** start of RECORDS FOR THE TASK **

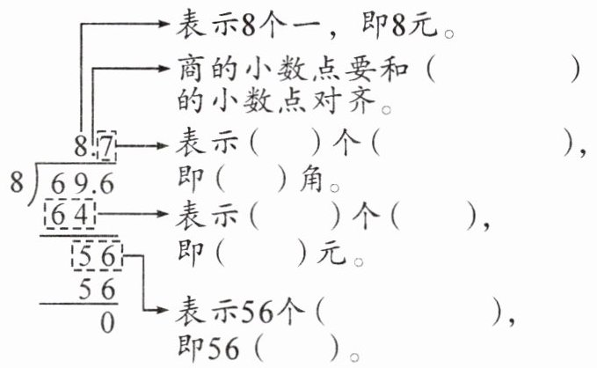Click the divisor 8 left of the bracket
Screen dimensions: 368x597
tap(14, 184)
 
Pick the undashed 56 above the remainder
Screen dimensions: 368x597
tap(98, 291)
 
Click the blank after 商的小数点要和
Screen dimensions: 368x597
tap(501, 70)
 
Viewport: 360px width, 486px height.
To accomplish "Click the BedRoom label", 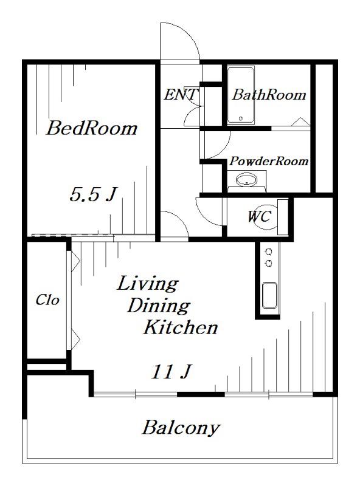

** end of RECORDS FOR THE TASK **

Rewrite all of the items above, changing every "Screen dimensions" to "Display size" and keeping everything else the same. Don't include the pictures.

◆ ANSWER TO THIS TASK:
Click the divisor 8 left of the bracket
Display size: 368x597
tap(14, 184)
 
Pick the undashed 56 above the remainder
Display size: 368x597
tap(98, 291)
 
Click the blank after 商的小数点要和
Display size: 368x597
tap(501, 70)
 
Viewport: 360px width, 486px height.
To accomplish "Click the BedRoom label", 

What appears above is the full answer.